### Work request
Copy out the data that follows exactly, leaving out no line.

Extracted data entries:
◆ ◆ ◆ ◆
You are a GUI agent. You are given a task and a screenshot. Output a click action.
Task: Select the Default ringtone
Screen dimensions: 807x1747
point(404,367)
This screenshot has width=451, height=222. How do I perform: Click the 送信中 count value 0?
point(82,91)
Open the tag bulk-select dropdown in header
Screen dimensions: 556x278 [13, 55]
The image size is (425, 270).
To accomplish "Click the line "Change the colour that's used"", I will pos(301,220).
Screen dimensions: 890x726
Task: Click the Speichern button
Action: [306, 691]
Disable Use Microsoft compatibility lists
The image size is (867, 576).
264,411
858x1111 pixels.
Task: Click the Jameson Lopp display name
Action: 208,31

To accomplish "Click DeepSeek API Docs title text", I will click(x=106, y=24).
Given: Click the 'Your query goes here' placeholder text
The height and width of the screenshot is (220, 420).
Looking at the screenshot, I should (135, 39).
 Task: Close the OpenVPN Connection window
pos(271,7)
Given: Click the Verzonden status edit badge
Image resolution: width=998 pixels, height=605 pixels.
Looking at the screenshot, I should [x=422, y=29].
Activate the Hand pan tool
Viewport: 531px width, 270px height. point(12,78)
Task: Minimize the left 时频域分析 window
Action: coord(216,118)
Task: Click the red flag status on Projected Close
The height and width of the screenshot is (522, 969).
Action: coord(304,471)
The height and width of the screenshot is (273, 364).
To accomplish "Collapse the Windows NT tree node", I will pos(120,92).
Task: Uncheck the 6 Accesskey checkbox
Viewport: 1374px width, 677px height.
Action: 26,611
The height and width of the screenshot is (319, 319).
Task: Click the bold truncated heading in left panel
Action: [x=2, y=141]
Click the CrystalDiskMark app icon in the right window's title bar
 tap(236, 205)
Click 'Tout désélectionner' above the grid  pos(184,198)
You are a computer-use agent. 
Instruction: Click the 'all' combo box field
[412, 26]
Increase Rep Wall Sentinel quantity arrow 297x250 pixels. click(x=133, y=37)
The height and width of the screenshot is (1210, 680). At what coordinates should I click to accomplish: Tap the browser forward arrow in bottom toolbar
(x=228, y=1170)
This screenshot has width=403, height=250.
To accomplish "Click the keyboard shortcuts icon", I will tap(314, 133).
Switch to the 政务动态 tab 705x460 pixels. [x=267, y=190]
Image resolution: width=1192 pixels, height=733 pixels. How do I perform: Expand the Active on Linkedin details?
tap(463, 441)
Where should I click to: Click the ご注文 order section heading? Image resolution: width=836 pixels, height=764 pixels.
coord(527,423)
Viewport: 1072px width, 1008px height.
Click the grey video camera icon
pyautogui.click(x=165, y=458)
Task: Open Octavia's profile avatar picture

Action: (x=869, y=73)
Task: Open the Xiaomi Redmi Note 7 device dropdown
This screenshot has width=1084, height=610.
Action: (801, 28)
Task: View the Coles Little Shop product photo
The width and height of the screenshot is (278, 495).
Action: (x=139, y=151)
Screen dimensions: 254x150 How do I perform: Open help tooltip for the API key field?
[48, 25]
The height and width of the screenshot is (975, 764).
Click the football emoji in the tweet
◆ ◆ ◆ ◆
### Exercise response
You are a GUI agent. You are given a task and a screenshot. Output a click action.
Task: Select the Default ringtone
Screen dimensions: 807x1747
point(404,367)
This screenshot has width=451, height=222. How do I perform: Click the 送信中 count value 0?
point(82,91)
Open the tag bulk-select dropdown in header
Screen dimensions: 556x278 [13, 55]
The image size is (425, 270).
To accomplish "Click the line "Change the colour that's used"", I will pos(301,220).
Screen dimensions: 890x726
Task: Click the Speichern button
Action: [306, 691]
Disable Use Microsoft compatibility lists
The image size is (867, 576).
264,411
858x1111 pixels.
Task: Click the Jameson Lopp display name
Action: 208,31

To accomplish "Click DeepSeek API Docs title text", I will click(x=106, y=24).
Given: Click the 'Your query goes here' placeholder text
The height and width of the screenshot is (220, 420).
Looking at the screenshot, I should (135, 39).
 Task: Close the OpenVPN Connection window
pos(271,7)
Given: Click the Verzonden status edit badge
Image resolution: width=998 pixels, height=605 pixels.
Looking at the screenshot, I should [x=422, y=29].
Activate the Hand pan tool
Viewport: 531px width, 270px height. point(12,78)
Task: Minimize the left 时频域分析 window
Action: coord(216,118)
Task: Click the red flag status on Projected Close
The height and width of the screenshot is (522, 969).
Action: coord(304,471)
The height and width of the screenshot is (273, 364).
To accomplish "Collapse the Windows NT tree node", I will pos(120,92).
Task: Uncheck the 6 Accesskey checkbox
Viewport: 1374px width, 677px height.
Action: 26,611
The height and width of the screenshot is (319, 319).
Task: Click the bold truncated heading in left panel
Action: [x=2, y=141]
Click the CrystalDiskMark app icon in the right window's title bar
 tap(236, 205)
Click 'Tout désélectionner' above the grid  pos(184,198)
You are a computer-use agent. 
Instruction: Click the 'all' combo box field
[412, 26]
Increase Rep Wall Sentinel quantity arrow 297x250 pixels. click(x=133, y=37)
The height and width of the screenshot is (1210, 680). At what coordinates should I click to accomplish: Tap the browser forward arrow in bottom toolbar
(x=228, y=1170)
This screenshot has width=403, height=250.
To accomplish "Click the keyboard shortcuts icon", I will tap(314, 133).
Switch to the 政务动态 tab 705x460 pixels. [x=267, y=190]
Image resolution: width=1192 pixels, height=733 pixels. How do I perform: Expand the Active on Linkedin details?
tap(463, 441)
Where should I click to: Click the ご注文 order section heading? Image resolution: width=836 pixels, height=764 pixels.
coord(527,423)
Viewport: 1072px width, 1008px height.
Click the grey video camera icon
pyautogui.click(x=165, y=458)
Task: Open Octavia's profile avatar picture

Action: (x=869, y=73)
Task: Open the Xiaomi Redmi Note 7 device dropdown
This screenshot has width=1084, height=610.
Action: (801, 28)
Task: View the Coles Little Shop product photo
The width and height of the screenshot is (278, 495).
Action: (x=139, y=151)
Screen dimensions: 254x150 How do I perform: Open help tooltip for the API key field?
[48, 25]
The height and width of the screenshot is (975, 764).
Click the football emoji in the tweet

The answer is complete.